After the Campaign

After the Campaign: Mr. Church

The campaign for Mr. Church focused on how star Eddie Murphy, in the title role, was returning to film after an absence of several years. That emphasis isn’t fully realized in the finished movie.

The story is focused on Henry Church, a man who’s hired to come in and cook clean for a woman who’s sick with cancer and her young daughter. Marie, the mom, only has an expected six months to live and he’s supposed to take care of things until she passes. Instead she hangs on for years, long enough for her daughter Charlotte (Britt Robertson in the later years) to grow up, all while Mr. Church stays around. Even after Charlotte goes away to college he continues to be a major force and steady presence in her increasingly tumultuous life.

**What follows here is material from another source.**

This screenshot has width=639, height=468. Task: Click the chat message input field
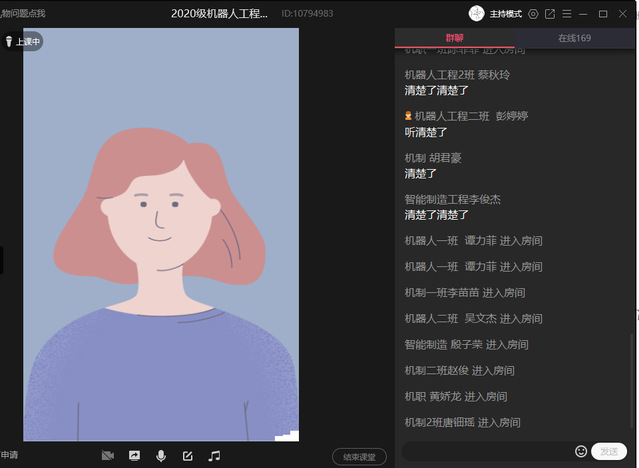coord(487,452)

While the finished movie doesn’t mark anything great or a notable in terms of his overall filmography it’s not bad. Murphy turns in a solid performance, as does Robertson. The story is a bit trite, the feature-length version of the “magical negro” story trope and only surmounts that stereotype at a few moments.

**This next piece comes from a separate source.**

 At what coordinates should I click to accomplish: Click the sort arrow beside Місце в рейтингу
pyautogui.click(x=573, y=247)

What was shocking was how much I found the movie was completely, almost solely, sold in the trailer. There are plenty of instances of a trailer giving away much of the story but this one really goes through the almost all the major beats to make the entire arc clear to the audience. That means there wasn’t all that much surprising about watching the movie but, more positively, it means the studio wasn’t trying to hide anything from the audience.

It’s not bad, it’s a competently made and emotional movie that has some good qualities. But it’s also not all that compelling, despite a campaign that adhered closely to the movie it was working to sell.